Nur etwas mehr als eine Stunde braucht Alexander Zverev, um Roger Federer im Final von Montreal in die Knie zu zwingen. Für einmal ist der «Maestro» in einem Spiel absolut chancenlos – 2017 ein noch nie gesehenes Bild. Das hat einerseits sicher mit den Rückenproblemen zu tun, die Federer Mitte des zweiten Satzes plötzlich beeinträchtigen. Andererseits aber auch mit der guten, konzentrierten Leistung seines Gegners.

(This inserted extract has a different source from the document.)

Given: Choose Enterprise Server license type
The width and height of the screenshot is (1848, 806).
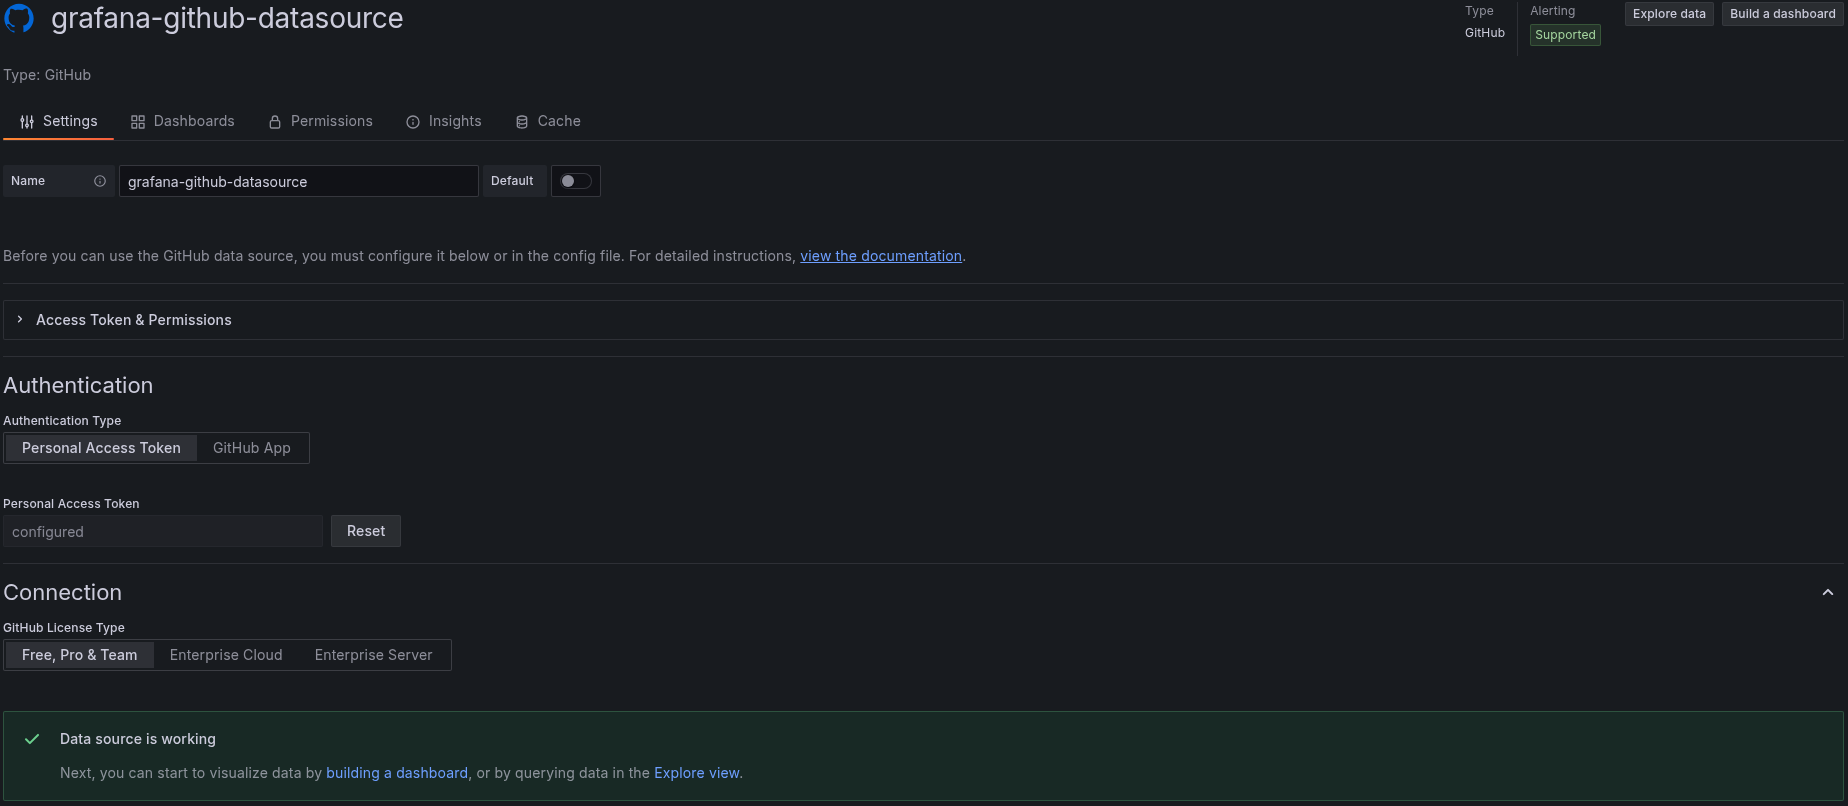Looking at the screenshot, I should pyautogui.click(x=373, y=655).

Zverev setzt Federer von Beginn weg unter Dauerdruck. Im ersten Satz schlägt der Deutsche seine Grundschläge durchschnittlich mit 118 Kilometern in der Stunde. Federer dagegen kommt nur auf einen Durchschnittswert von 100 km/h. Zusammen mit Zverevs krachendem Aufschlag ist es eine fatale Kombination. Federer wird im Final schlicht überpowert.

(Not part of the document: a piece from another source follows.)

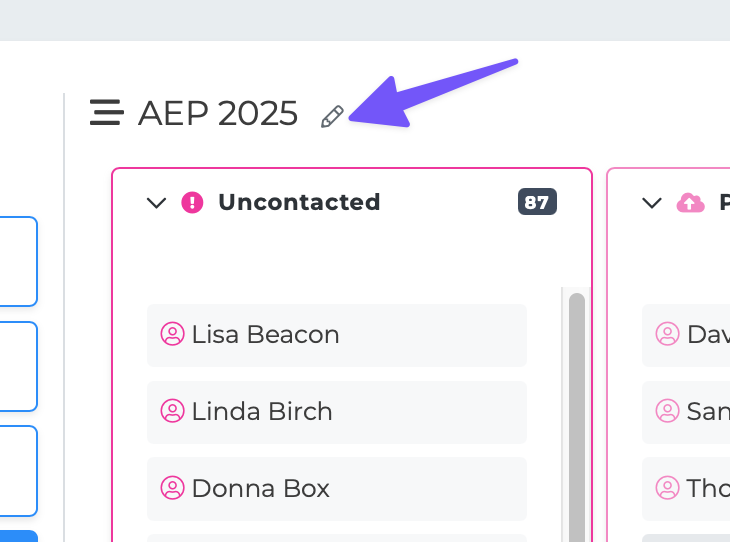730x542 pixels.
Task: Click the 87 count badge on Uncontacted
Action: [537, 202]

Der Titel in Montreal kommt nicht von ungefähr. Zverev überzeugt schon das ganze Jahr mit guten Leistungen. Er ist der einzige Spieler auf der ATP-Tour, der neben Federer und Nadal Masters-1000er-Turniere gewinnen konnte. Der Sieg beim Rogers Cup ist nach dem Gewinn der Italian Open in Rom bereits der zweite Titel bei einem Turnier des zweithöchsten Kategorie. Damit ist der Deutsche gleich erfolgreich wie die «Senioren» Federer und Nadal. Er ist zudem der jüngste Turniersieger auf dieser Stufe, seit Novak Djokovic 2007 als 19-Jähriger in Miami gewann.
«Ich fühle mich grossartig. Im Moment spiele ich das beste Tennis meiner Karriere», sagt der 20-Jährige nach seinem Sieg gegen Federer. Tatsächlich hat Zverev sein Spiel 2017 auf ein neues Level gehoben. Überzeugte bis anhin jeweils vor allem die Rückhand, hat der Hamburger nun auch die Vorhand zu einer Waffe gemacht. In den ersten 20 Punkten gegen Federer spielte er sie im Durchschnitt mit 133 Kilometern in der Stunde und schlug die Winner schon beinahe nach Belieben.

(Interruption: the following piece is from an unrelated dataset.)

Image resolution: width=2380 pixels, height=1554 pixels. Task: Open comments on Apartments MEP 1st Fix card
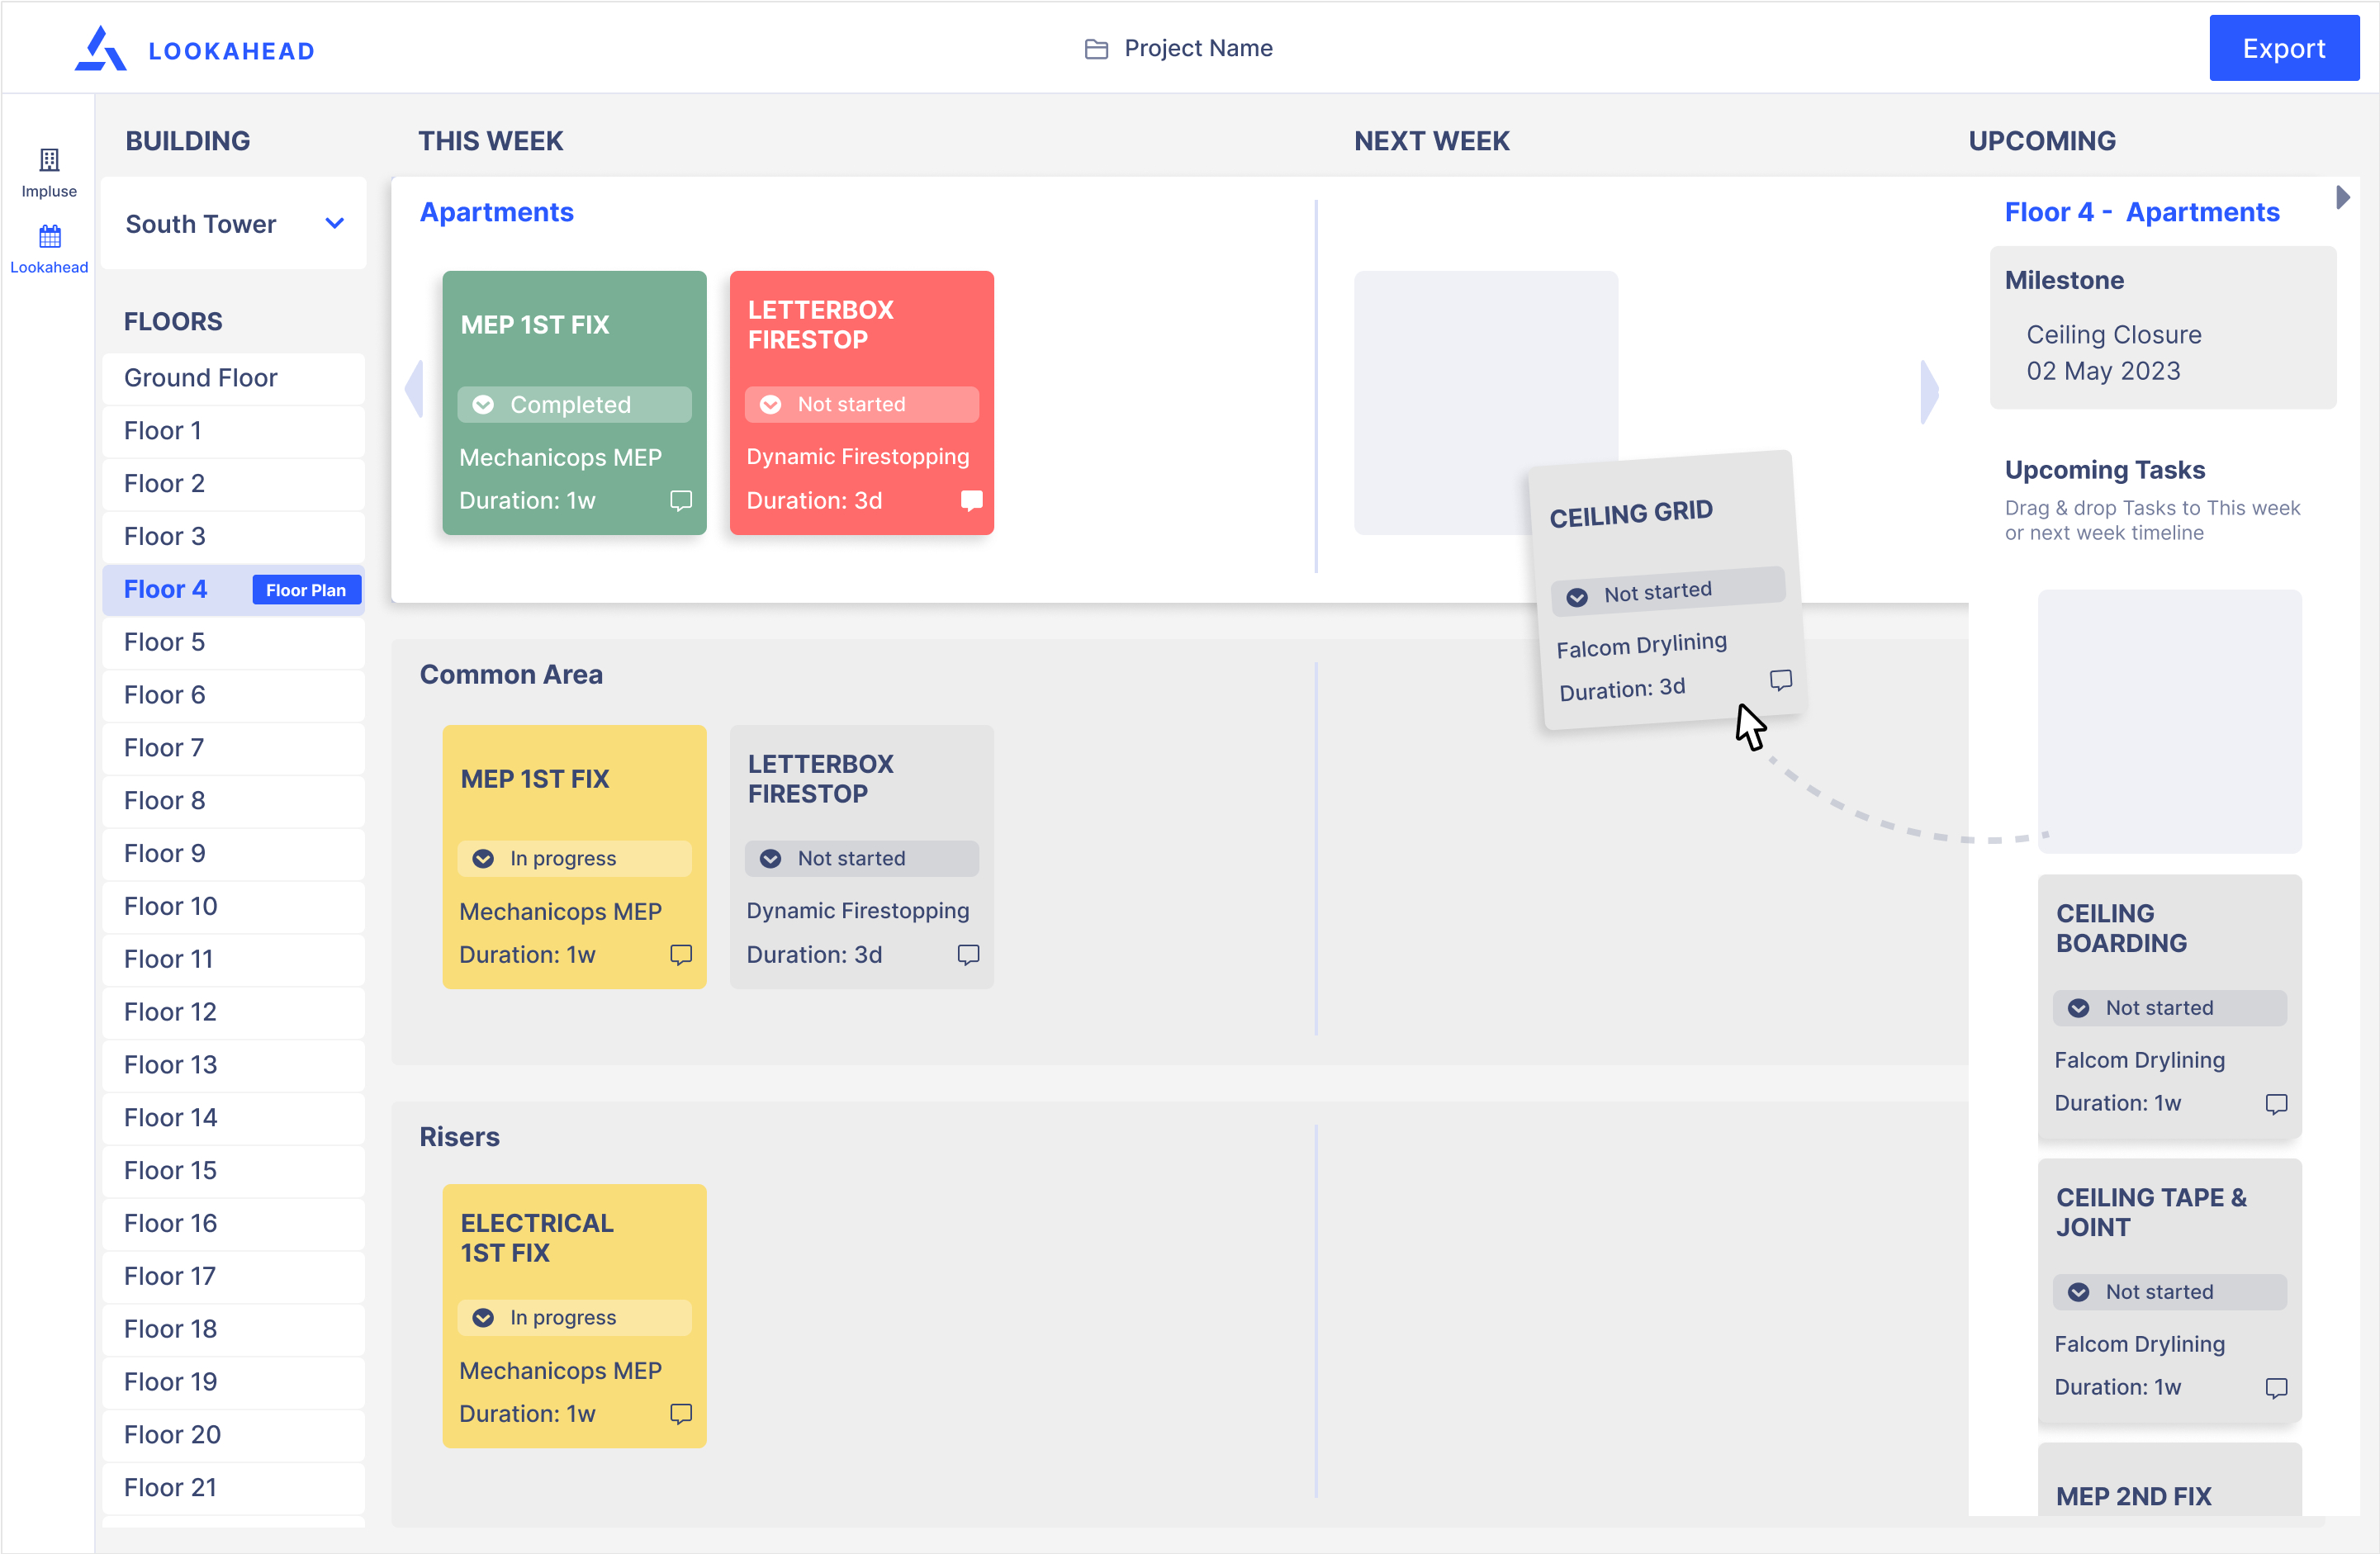[x=681, y=500]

Aber nicht nur seine Vorhand ist ein Kracher, auch der Aufschlag überzeugt. Mit seinen beinahe zwei Metern Körpergrösse kann er sowohl hart wie auch präzis und mit viel Winkel aufschlagen. Im Gegensatz zu anderen Riesen auf der Tour wie Ivo Karlovic, John Isner oder Sam Groth bewegt sich Zverev aber auch aussergewöhnlich gut.
Zverev bringt damit alles mit für eine weiterhin höchst erfolgreiche Karriere. Als Junior stand er bereits zuoberst in der Weltrangliste. Viele Experten glauben, dass er das irgendwann auch auf der Profistufe schafft. Nadal sagte 2016 über den Jungstar: «Er ist unglaublich talentiert. Er hat alle Schläge, um irgendwann die Nummer 1 zu werden und Grand Slams zu gewinnen.»
Vielleicht gelingt ihm letzteres bereits Ende August am US Open. Mit den verletzungsbedingten Absagen von Novak Djokovic und Stan Wawrinka und den Fragezeichen hinter dem Gesundheitszustand von Andy Murray, Marin Cilic, Milos Raonic und Kei Nishikori ist das Favoritenfeld markant ausgedünnt.
«Sascha» Zverev ist aktuell die Nummer 7 der Weltrangliste. Im Jahresranking ist er gar auf Rang 3 klassiert. Die letzten beiden Turniere hat der 20-Jährige für sich entschieden. Auf Hartplatz gewinnt er 75 Prozent der Spiele, die er bestreitet. Viele Fakten sprechen also für Zverev als Mitfavorit auf den US-Open-Titel.
Es gibt allerdings auch noch einen Faktor, der gegen Zverev spricht: die Ausdauer. Der Deutsche ist fit, das steht ausser Frage. Aber bei Grand-Slam-Turnieren geht ihm im Lauf des Turniers oft etwas die Luft aus. Beim Australian Open verlor er in der 3. Runde gegen Nadal in fünf Sätzen. In Roland Garros schied er nach seinem Titelgewinn in Rom überraschend in der 1. Runde aus. Und in Wimbledon war nach einem Fünfsätzer in der Achtelfinal gegen Milos Raonic ebenfalls Endstation.
Vielleicht wäre es für den Deutschen besser, wenn er in Cincinnati nicht allzu weit kommt. Wenn er dort etwas Energie spart, kann der 20-Jährige in New York sehr weit kommen.